DATASET RECORDS:
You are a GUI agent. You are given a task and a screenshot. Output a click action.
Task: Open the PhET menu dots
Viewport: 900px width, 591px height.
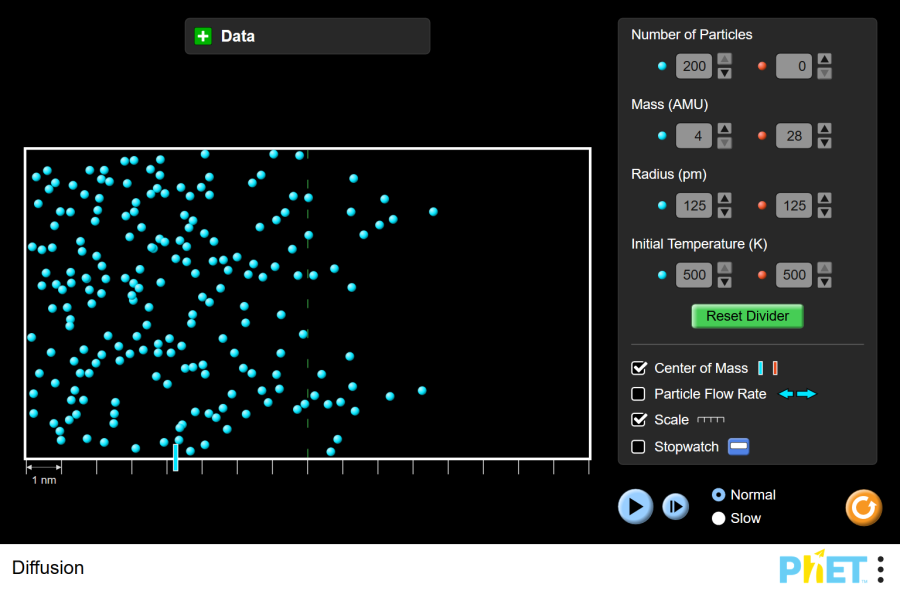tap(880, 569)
...
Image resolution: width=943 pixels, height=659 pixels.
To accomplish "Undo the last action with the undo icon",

PROBLEM TO WORK ON: Take the records above and return, word for word, only the lines that fall from the line with "Image resolution: width=943" to the line with "the last action", both of them included.

EXERCISE RESULT:
Image resolution: width=943 pixels, height=659 pixels.
To accomplish "Undo the last action with the undo icon",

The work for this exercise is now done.